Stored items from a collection

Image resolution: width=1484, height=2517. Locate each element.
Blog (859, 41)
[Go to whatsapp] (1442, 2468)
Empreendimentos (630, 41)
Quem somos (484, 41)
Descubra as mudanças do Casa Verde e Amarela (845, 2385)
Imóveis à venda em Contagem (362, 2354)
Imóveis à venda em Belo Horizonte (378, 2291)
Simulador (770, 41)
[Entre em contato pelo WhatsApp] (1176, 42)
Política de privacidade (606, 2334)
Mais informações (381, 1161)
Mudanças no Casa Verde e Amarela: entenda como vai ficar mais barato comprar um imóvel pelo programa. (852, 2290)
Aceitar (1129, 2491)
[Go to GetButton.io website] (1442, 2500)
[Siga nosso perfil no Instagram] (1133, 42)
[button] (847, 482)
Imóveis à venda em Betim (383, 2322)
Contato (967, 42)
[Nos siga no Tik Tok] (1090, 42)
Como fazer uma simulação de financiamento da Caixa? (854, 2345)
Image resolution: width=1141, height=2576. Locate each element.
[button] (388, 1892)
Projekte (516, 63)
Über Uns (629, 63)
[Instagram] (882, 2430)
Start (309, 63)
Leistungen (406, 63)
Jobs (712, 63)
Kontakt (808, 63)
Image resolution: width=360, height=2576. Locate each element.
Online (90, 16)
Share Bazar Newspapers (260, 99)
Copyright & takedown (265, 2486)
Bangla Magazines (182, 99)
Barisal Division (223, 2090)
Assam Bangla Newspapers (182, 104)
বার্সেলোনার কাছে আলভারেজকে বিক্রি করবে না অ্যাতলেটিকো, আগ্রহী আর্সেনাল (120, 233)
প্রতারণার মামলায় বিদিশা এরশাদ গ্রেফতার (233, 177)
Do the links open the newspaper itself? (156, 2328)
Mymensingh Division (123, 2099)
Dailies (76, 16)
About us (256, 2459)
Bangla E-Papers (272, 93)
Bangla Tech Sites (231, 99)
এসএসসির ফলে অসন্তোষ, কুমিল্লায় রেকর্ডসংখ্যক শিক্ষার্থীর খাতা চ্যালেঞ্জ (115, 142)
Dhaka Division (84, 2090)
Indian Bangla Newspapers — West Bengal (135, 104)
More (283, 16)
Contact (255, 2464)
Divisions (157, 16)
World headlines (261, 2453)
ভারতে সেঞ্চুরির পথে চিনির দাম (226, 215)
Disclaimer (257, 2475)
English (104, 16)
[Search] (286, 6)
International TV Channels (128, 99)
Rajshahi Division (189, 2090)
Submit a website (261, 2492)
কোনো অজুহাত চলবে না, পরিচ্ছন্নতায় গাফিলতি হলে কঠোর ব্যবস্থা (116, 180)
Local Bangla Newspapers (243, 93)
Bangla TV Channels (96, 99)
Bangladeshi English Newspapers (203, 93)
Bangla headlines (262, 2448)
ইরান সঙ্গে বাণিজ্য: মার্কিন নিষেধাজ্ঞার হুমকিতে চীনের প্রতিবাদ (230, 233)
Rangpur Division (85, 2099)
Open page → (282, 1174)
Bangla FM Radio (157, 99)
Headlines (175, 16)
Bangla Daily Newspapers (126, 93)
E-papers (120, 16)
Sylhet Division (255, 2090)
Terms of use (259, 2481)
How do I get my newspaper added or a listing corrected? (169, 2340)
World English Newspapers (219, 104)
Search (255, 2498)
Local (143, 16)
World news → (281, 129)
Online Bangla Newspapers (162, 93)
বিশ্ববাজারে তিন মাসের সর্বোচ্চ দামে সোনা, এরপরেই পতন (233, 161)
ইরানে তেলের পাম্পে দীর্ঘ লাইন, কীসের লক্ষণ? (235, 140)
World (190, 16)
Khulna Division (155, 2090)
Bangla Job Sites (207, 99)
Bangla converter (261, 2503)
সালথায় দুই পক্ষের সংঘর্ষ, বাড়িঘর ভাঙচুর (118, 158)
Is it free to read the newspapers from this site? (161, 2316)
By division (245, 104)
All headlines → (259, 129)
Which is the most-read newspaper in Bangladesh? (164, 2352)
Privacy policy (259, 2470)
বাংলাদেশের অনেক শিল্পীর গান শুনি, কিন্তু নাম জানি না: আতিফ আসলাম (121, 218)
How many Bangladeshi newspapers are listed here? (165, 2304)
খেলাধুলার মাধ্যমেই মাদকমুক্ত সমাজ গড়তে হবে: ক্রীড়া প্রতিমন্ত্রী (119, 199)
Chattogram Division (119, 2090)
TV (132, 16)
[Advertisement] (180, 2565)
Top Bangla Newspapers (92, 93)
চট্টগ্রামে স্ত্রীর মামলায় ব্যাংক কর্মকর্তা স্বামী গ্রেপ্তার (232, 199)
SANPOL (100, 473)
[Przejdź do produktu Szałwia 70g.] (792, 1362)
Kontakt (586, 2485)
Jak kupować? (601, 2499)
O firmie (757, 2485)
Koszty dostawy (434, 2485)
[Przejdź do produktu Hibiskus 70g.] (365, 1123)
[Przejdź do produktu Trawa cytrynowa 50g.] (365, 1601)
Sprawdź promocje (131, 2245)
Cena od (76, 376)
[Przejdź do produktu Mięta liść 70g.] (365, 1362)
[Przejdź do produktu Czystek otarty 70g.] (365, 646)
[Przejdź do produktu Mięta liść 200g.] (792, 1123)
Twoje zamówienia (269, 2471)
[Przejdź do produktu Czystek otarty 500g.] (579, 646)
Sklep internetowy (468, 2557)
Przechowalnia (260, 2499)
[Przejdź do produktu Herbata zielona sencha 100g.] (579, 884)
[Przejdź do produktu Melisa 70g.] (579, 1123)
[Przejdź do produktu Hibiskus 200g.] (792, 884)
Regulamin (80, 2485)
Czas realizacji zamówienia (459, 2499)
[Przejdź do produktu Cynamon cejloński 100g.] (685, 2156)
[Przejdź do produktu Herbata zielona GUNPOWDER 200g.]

Work task
Copy out every line of the data where the word "Herbata" occurs.

Completed exercise
[Przejdź do produktu Herbata zielona sencha 100g.] (579, 884)
[Przejdź do produktu Herbata zielona GUNPOWDER 200g.]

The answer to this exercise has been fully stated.